Roseanne Rosannadannasana
Frequent hand gestures required
Alabamaslammasana
Seated position, elbow bent

Downward Facing Sickasa Dog
Follows Alabamaslammasana

Advilo Mukha Vrksasana
What people like me would need after trying yoga

Wednesday, September 28, 2016

Autumn arrives, autumn leaves.

Well, folks, I'm having to wear a jacket now when I take out the dogs in the morning and when I take them back out at night. So it must really be autumn now. Let's have a look at the homestead:



The apples and pumpkins sure are looking fine. Been meaning to get some of that ivy off the house. Maybe in the spring. Little Johnny's getting pretty fat, I'm afraid. Loves to eat them apples. Farts like a carthorse.

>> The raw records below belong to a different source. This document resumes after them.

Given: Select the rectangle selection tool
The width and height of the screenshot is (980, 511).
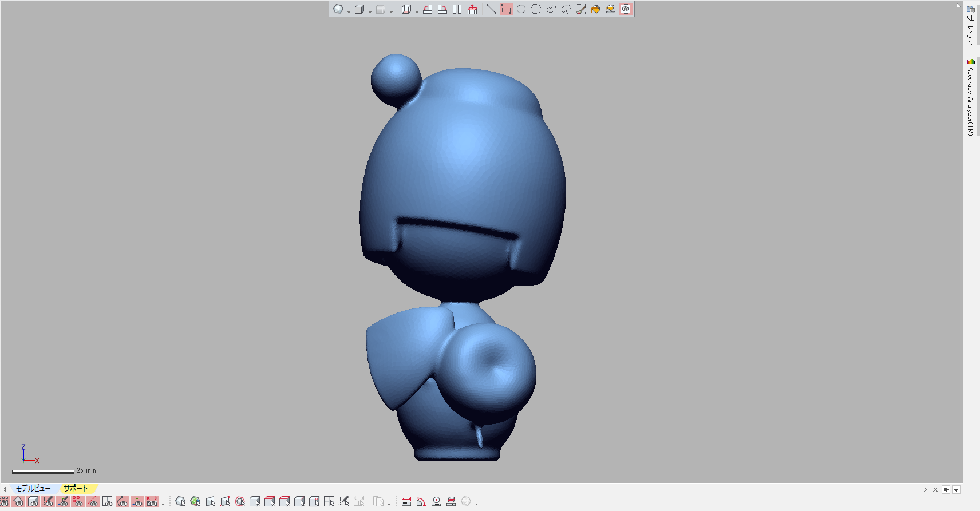Looking at the screenshot, I should click(x=506, y=9).
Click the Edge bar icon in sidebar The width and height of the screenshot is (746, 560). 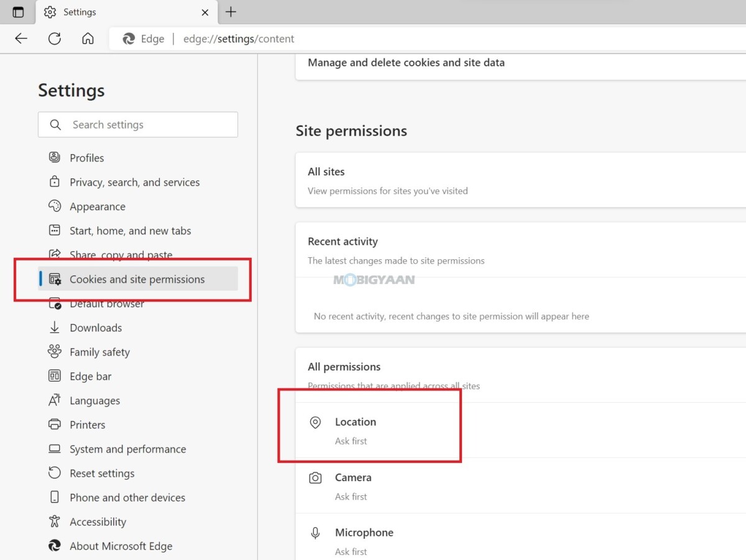tap(55, 376)
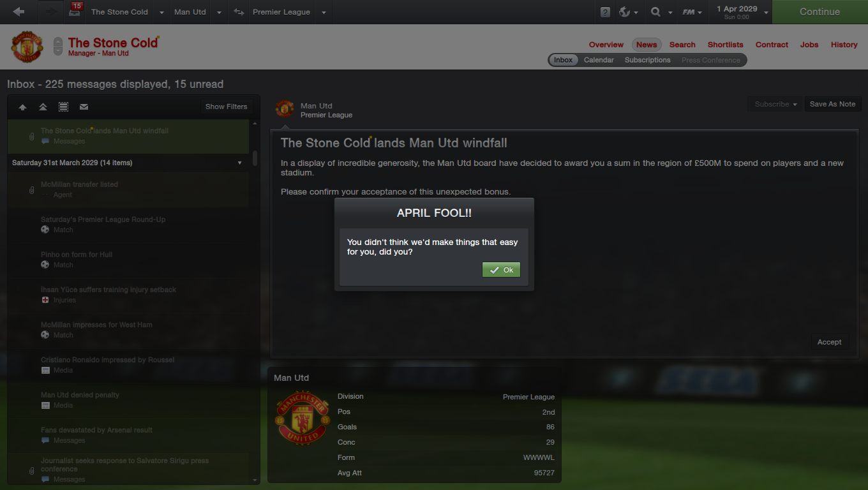The width and height of the screenshot is (868, 490).
Task: Click the green Continue button
Action: (x=819, y=11)
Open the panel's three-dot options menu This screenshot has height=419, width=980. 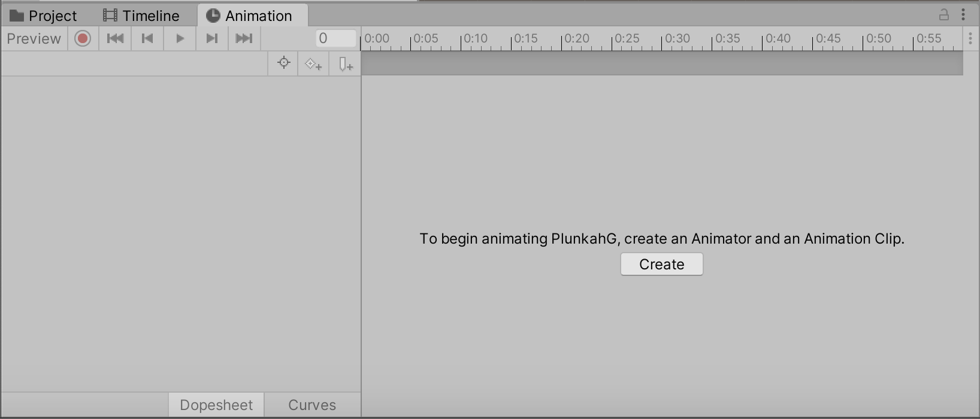click(963, 15)
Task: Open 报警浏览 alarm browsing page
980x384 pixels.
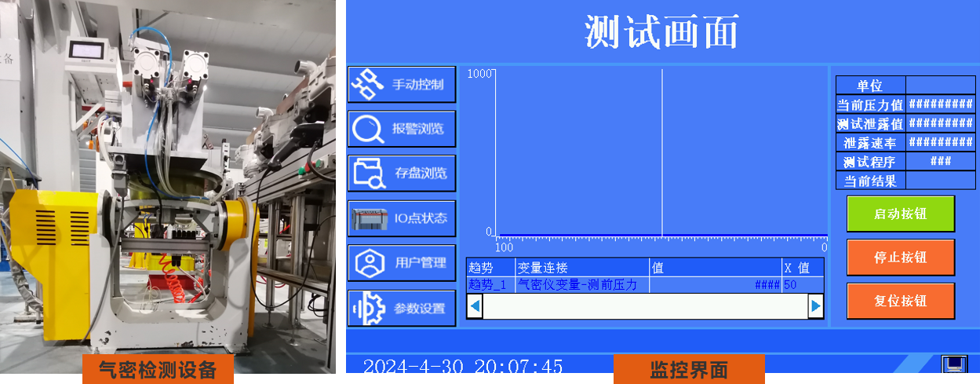Action: [x=402, y=128]
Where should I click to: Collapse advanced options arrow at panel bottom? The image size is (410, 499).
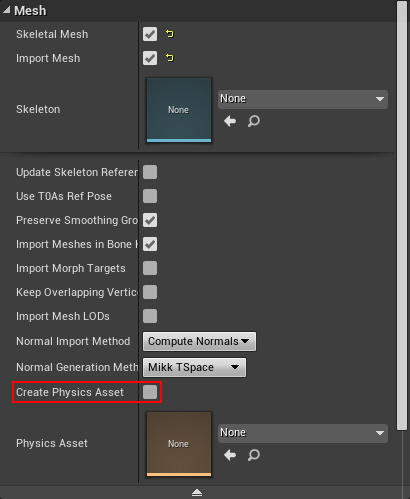(197, 493)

Now that it's officially the fall, it is safe for Dunkin' Donuts to do that pumpkin spice crap. Sure, and everyone else too. I would have preferred they waited until October, but this is close enough. You'll have no more fight from me, people. But no peppermint until after Thanksgiving or there'll be trouble.

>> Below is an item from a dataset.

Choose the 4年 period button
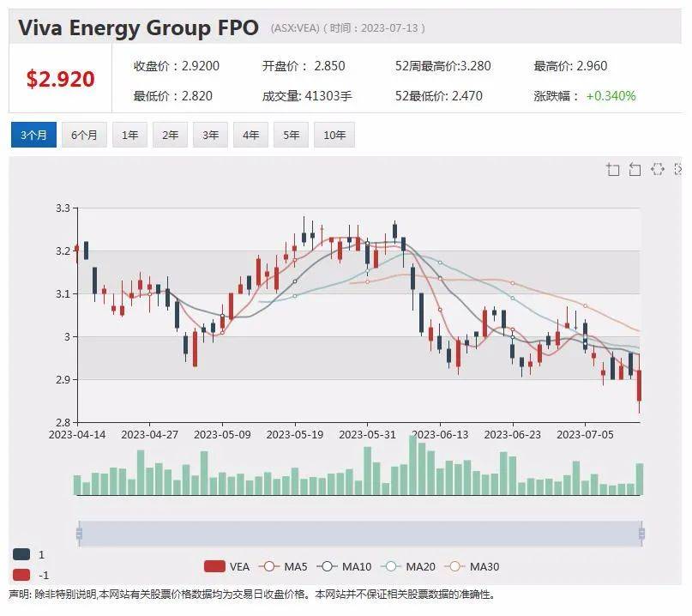 coord(250,135)
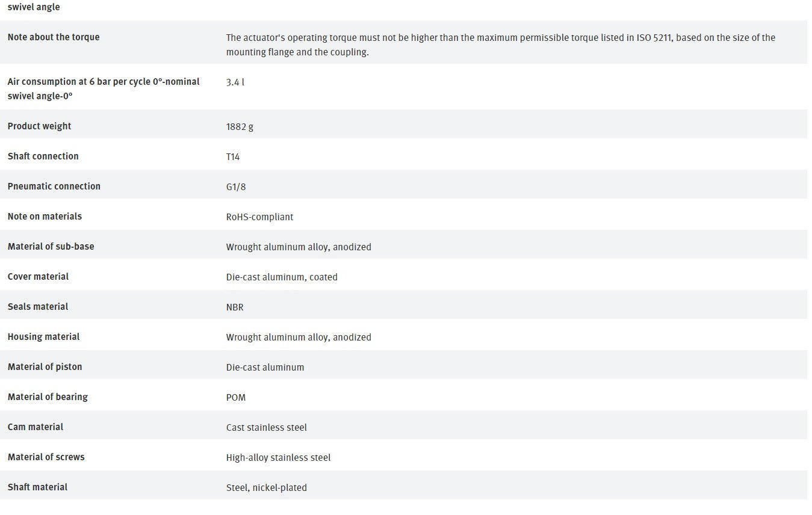Select the 'Steel, nickel-plated' shaft value

pos(267,488)

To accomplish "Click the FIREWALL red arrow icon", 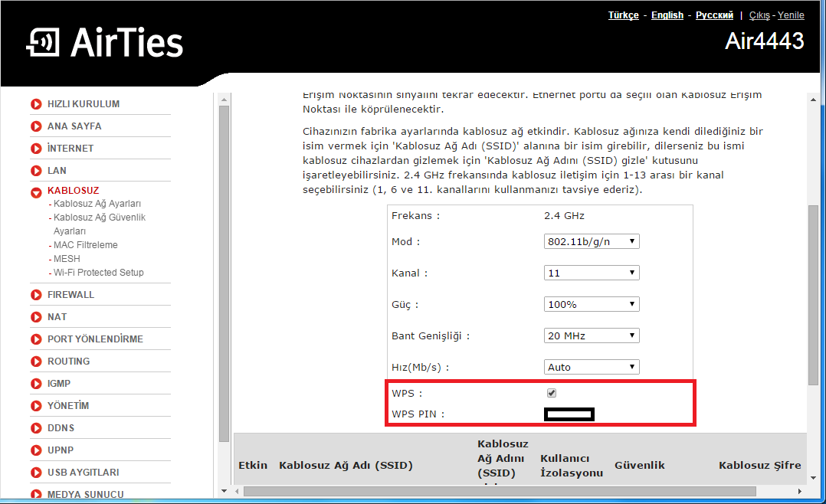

The sun is running away like a terrified rabbit now, and it's darker now at night than it was in the spring when the day was exactly the same length. Or so it seems to my eyes. The preponderance of daylight in the summer makes its absence in the fall that much greater.

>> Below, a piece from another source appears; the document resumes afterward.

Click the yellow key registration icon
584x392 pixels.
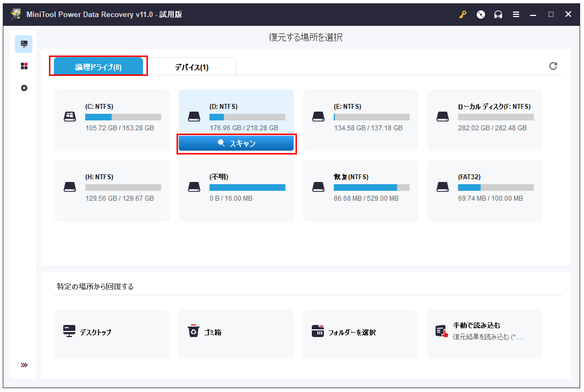(x=462, y=14)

All these thoughts get me thinking about the things I have not done in the years since I left the city to be a prince of suburbia: no corn mazes, apple picking, pumpkin picking; no apple festivals, harvest festivals; no bobbing for apples, hayrides, special leaf-peeking trips. Not that these things don't happen; I just haven't had the huge need to get around to them. On the other hand, I haven't found it necessary to rake, either. Since I don't have a lot of trees I can just mulch the ones that fall with my lawn mower. And I eat Halloween candy. So there's that.

I love autumn, even though I don't do anything special for it. Autumn is like a great old friend who comes to visit, to cheer you up if you miss summer, and you're so happy to see him, and you kind of feel like you've been freed from the heat of summer as if it had been an onerous responsibility. By the time Autumn leaves, the place is a wreck and all the food is gone.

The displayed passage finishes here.